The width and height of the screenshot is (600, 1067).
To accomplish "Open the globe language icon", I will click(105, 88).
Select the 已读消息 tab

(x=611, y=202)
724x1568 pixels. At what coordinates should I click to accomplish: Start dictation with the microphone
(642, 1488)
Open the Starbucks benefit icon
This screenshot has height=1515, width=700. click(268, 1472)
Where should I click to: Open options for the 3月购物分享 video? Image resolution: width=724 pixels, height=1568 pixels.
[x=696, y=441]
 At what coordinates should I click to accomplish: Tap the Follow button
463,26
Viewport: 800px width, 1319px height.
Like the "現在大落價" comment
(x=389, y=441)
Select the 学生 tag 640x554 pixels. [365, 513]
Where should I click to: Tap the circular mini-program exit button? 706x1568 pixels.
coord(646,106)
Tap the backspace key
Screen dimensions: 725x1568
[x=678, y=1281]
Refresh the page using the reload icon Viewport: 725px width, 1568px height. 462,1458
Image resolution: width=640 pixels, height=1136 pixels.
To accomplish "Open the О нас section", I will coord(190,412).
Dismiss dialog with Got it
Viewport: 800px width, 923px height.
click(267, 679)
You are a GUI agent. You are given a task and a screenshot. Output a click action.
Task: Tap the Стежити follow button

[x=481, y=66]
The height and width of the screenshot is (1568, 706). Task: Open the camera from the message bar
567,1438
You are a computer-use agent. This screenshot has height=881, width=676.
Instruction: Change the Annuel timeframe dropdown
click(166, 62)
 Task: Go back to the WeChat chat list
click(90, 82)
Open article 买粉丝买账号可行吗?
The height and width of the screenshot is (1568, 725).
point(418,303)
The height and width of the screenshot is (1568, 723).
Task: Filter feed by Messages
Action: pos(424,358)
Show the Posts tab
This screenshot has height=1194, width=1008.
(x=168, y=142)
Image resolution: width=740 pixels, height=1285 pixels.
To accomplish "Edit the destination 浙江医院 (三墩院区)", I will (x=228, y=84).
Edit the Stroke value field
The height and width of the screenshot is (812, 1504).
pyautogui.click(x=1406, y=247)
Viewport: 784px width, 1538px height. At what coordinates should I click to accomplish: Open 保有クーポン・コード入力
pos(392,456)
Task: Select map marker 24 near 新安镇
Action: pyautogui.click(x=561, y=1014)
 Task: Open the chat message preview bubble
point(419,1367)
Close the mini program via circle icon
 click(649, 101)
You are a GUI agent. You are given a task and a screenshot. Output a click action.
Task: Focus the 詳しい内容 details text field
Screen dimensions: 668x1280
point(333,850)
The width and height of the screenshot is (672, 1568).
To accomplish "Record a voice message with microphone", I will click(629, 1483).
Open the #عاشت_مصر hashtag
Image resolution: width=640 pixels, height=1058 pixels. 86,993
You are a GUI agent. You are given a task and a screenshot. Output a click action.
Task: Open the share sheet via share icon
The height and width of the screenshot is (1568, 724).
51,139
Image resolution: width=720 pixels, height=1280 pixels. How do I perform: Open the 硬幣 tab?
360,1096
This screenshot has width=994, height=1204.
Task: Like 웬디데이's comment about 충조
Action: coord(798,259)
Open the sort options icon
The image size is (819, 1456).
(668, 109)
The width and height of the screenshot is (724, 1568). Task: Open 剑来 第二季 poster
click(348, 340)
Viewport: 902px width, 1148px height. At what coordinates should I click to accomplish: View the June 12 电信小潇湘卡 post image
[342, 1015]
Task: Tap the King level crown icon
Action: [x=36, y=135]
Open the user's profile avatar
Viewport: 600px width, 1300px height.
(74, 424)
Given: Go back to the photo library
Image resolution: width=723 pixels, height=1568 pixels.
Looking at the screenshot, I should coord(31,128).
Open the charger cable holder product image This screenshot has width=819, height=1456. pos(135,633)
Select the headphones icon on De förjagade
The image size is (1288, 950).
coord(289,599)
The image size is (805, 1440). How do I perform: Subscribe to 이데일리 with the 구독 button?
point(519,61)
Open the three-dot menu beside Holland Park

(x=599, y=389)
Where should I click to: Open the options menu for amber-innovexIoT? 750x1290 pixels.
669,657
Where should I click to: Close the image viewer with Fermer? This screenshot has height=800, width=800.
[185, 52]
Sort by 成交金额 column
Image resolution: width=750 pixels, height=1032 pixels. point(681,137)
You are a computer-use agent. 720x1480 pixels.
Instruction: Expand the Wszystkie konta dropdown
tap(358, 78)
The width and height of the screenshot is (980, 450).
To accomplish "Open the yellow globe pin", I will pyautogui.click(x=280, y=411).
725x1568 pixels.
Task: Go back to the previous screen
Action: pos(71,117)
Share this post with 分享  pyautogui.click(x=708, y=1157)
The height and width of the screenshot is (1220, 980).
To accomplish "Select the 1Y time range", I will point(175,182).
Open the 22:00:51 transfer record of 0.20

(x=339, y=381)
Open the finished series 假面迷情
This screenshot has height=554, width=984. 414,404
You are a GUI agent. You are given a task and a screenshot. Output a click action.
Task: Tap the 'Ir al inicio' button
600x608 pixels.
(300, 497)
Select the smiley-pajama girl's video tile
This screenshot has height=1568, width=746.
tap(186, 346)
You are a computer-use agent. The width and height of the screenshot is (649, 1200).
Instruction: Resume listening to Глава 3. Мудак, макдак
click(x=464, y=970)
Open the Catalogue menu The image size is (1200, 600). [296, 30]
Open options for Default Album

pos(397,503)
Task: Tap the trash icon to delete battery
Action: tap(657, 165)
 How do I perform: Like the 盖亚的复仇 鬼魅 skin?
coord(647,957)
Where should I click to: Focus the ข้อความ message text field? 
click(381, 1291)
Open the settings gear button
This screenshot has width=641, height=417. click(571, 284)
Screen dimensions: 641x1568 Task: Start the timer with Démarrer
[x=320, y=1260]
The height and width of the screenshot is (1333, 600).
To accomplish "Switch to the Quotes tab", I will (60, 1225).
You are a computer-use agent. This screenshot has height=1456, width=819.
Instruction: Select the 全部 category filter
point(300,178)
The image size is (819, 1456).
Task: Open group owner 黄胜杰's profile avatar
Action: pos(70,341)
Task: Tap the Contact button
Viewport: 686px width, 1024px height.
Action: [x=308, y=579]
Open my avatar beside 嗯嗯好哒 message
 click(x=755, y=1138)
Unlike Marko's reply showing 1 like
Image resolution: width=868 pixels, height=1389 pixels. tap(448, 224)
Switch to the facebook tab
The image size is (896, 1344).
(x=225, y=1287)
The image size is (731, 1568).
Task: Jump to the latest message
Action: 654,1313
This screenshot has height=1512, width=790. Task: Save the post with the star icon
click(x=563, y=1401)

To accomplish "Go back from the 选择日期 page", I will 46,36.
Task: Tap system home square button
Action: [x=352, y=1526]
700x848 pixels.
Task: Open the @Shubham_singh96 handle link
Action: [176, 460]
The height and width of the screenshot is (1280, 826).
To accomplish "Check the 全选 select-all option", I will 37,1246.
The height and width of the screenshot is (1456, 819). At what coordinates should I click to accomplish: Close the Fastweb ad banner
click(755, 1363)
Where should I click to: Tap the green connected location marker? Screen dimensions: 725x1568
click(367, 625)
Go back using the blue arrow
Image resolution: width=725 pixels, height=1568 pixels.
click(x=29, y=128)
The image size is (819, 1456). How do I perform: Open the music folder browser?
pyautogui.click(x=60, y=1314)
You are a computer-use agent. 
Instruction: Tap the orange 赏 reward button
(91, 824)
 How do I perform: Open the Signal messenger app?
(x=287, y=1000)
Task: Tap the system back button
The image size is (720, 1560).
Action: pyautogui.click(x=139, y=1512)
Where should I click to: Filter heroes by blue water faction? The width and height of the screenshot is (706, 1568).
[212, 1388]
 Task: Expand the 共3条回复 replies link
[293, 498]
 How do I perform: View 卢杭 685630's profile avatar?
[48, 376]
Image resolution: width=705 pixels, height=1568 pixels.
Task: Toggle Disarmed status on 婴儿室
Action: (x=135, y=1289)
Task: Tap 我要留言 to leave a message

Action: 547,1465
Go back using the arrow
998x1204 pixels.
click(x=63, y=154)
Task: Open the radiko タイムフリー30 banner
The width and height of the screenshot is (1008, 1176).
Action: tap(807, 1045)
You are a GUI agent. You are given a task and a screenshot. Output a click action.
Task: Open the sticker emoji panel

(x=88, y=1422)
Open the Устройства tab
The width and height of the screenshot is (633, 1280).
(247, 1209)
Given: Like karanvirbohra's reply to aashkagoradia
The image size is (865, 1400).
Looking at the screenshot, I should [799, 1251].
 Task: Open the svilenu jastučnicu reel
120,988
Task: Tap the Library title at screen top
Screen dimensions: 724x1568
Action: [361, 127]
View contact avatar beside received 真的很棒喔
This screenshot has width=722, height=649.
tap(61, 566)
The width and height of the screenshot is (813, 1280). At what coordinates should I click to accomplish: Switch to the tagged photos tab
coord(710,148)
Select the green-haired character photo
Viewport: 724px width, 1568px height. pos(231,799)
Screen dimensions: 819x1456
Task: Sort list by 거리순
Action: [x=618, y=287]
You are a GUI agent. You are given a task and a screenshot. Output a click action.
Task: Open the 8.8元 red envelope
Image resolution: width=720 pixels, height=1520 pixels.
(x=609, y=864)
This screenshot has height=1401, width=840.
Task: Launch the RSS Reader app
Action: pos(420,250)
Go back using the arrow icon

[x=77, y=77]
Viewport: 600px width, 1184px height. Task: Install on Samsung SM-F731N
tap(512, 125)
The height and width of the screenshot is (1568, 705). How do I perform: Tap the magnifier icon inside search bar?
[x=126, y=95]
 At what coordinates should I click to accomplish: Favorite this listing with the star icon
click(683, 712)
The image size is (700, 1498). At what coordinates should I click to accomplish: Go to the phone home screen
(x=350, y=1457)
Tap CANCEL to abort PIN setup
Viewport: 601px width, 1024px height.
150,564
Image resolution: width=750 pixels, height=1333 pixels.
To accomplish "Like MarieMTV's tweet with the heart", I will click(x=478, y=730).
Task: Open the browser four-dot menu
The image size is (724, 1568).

*-*-*

_OBJECTIVE_
Copy out the items from the line containing "Open the Устройства tab" through the line containing "coord(710,148)", both included, reproducing every character as it appears.

_OUTPUT_
Open the Устройства tab
The width and height of the screenshot is (633, 1280).
(247, 1209)
Given: Like karanvirbohra's reply to aashkagoradia
The image size is (865, 1400).
Looking at the screenshot, I should [799, 1251].
 Task: Open the svilenu jastučnicu reel
120,988
Task: Tap the Library title at screen top
Screen dimensions: 724x1568
Action: [361, 127]
View contact avatar beside received 真的很棒喔
This screenshot has width=722, height=649.
tap(61, 566)
The width and height of the screenshot is (813, 1280). At what coordinates should I click to accomplish: Switch to the tagged photos tab
coord(710,148)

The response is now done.